▶ **Passage shown**
Dear “My Friend is a Thief,”
You’ve discovered a tough truth about your friend. It’s normal to feel angry and betrayed but try approaching her calmly and firmly. Let her know that her actions aren’t acceptable and that they put your friendship and your outings at risk. It’s important to set boundaries. If she values your friendship, she might reconsider her ways. If not, it may be time to rethink the company you keep.
Friendship should be built on trust, and right now, that’s shaky ground. If you decide to give her a chance, make it clear that honesty is non-negotiable moving forward. Sometimes, tough love is the best way to help someone find their way back to a better path. Dr. Love

Dear Dr. Love,
My husband has to travel a lot for his job. He is usually gone two weeks out of the month. I miss him but have learned to live without him. My neighbor is an attractive single man who seems to keep track of when my husband is gone and often invites me for a drink when I am flying solo. It’s getting obvious that he’s interested in me and is making sexy hints. As tempted as I am, I love my husband and don’t want to have an affair. I don’t want to hurt my neighbor’s feelings, and I enjoy his company. How do I let him down easy? /s/ No Affairs for Me

Dear “No Affairs for Me,”

▶ **Stated goal A**
In the advice column, how much of each month is the husband usually away for work?
▶ **Stated goal B**
Duplicate the rows below from the line containing "You are a computer-use agent. Image" through the line containing "click(x=409, y=434)", including both of those lines.

Entries showing where items appear
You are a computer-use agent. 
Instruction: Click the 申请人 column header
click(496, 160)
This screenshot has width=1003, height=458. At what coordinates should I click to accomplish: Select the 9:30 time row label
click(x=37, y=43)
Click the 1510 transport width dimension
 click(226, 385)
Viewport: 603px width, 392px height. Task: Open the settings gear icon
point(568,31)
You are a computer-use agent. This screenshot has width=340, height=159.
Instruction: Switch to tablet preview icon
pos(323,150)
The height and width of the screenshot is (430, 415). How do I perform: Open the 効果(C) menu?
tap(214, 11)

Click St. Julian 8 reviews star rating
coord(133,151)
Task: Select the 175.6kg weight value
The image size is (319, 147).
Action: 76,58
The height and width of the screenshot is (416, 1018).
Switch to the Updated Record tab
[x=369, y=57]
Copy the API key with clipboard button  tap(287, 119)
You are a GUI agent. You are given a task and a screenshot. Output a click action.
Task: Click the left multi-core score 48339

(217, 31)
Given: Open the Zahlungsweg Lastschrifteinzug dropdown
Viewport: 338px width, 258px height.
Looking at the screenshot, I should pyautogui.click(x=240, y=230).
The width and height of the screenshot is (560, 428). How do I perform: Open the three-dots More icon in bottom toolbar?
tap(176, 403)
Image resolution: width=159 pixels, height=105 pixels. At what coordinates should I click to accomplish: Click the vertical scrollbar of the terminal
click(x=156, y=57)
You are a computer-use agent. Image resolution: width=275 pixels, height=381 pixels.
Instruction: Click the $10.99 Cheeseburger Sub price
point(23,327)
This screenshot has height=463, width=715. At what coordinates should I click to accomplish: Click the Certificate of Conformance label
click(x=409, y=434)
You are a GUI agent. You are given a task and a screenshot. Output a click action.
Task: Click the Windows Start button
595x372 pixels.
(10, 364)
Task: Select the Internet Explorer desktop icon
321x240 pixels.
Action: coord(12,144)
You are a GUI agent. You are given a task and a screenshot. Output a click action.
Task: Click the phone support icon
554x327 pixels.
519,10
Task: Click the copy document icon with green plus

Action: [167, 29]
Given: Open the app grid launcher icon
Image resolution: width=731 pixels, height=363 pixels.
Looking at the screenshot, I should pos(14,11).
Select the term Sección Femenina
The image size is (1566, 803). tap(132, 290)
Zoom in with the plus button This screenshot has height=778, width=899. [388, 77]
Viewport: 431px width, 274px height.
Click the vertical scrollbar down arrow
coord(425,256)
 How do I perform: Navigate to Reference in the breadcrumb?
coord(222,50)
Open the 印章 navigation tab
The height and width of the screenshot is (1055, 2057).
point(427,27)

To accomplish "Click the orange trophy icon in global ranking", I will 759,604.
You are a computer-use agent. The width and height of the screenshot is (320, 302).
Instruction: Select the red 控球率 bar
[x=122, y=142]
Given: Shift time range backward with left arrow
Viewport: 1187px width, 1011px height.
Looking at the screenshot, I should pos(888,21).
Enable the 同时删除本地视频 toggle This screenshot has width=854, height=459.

▶ **Written solution A**
He is usually gone two weeks out of the month.

▶ **Written solution B**
You are a computer-use agent. Image resolution: width=275 pixels, height=381 pixels.
Instruction: Click the $10.99 Cheeseburger Sub price
point(23,327)
This screenshot has height=463, width=715. At what coordinates should I click to accomplish: Click the Certificate of Conformance label
click(x=409, y=434)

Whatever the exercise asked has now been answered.